Suppose the population has been growing at a rapid clip, like in Liberia.
Then you will have a situation where the grandparent generation will have less population than the parents and the parents will be fewer than the children, e.g.:
2 80 year olds
6 60 year olds
15 40 year olds
40 20 year olds
100 babies
--------
163 people
One woman 80 year old had six babies with her husband. The three women in the next generation bore 15 babies. With a fertility rate around five, you will have a population pyramid where the babies outnumber the 80 year olds by about 50 to 1.

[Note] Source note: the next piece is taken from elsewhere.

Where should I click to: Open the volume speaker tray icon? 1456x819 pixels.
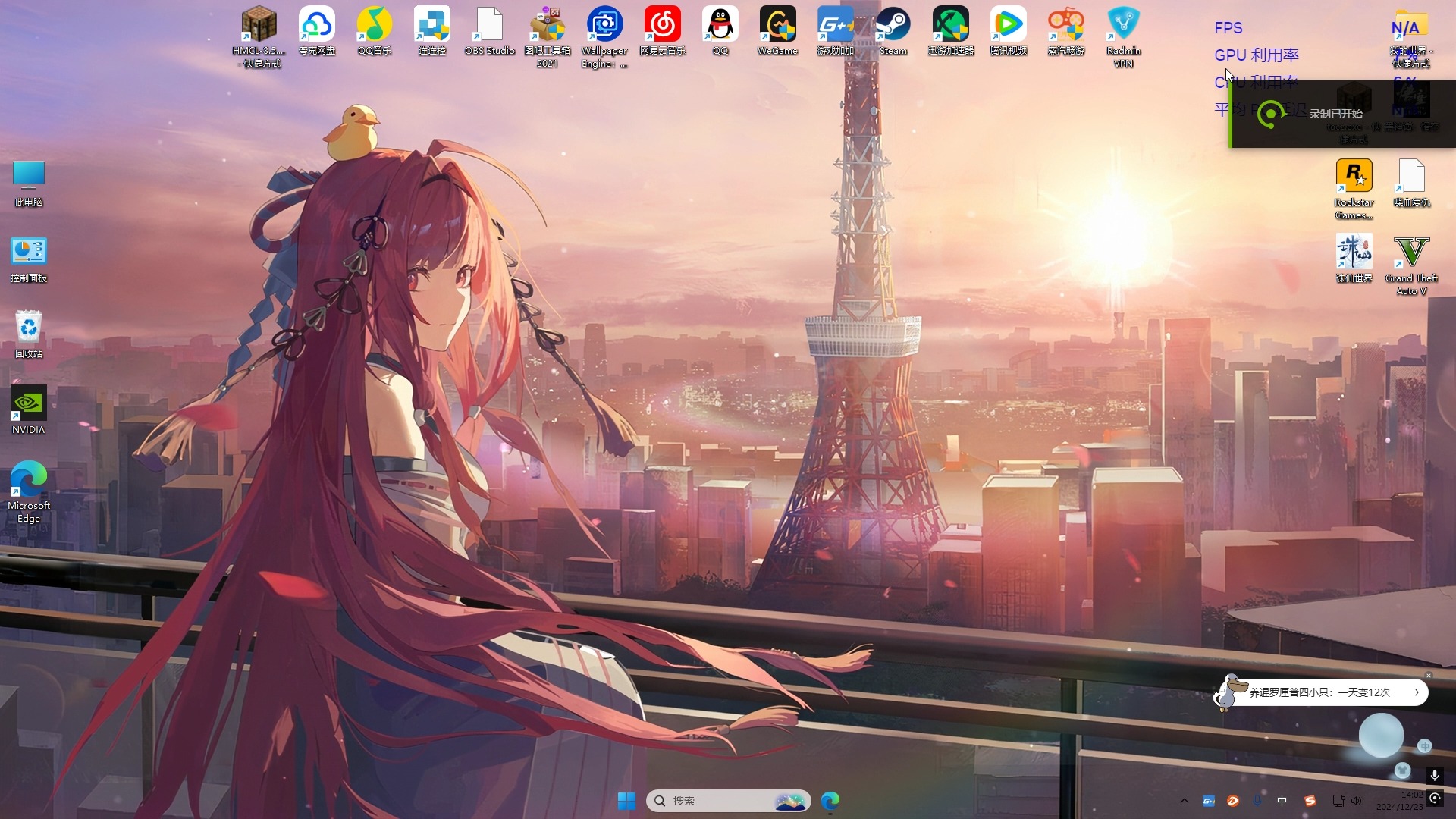1356,801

Then if fertility suddenly drops down to replacement level, the babies will eventually grow up to be 80 year olds in a country where the size of each generation is equal, e.g.:
100 80 year olds
100 60 year olds
100 40 year olds
100 20 year olds
100 babies
-----
500 people
So there's one more quadrupling (approximately) built in to the system even after the birth rate gets under control. Since the birth rate might not get under control until the resources run out in famine, war, or epidemic, we may be looking at a situation where high fertility countries are destined to have not only more people than they can support, but four times as many as they can support and chronic disasters for humanity. The only relief is thinking ahead and family planning, which is not necessarily our strong point as a species.
Say the population has been growing fast so most people are aged 0-20, and then the fertility rate drops to 2.1. Over the next 25 years you still have a lot of kids born while those people grow up, while there will not be many deaths because there will not be many old people to die off.
What? Can you explain this? Sorry if it's obvious, but I can't seem to grasp what you mean by population momentum.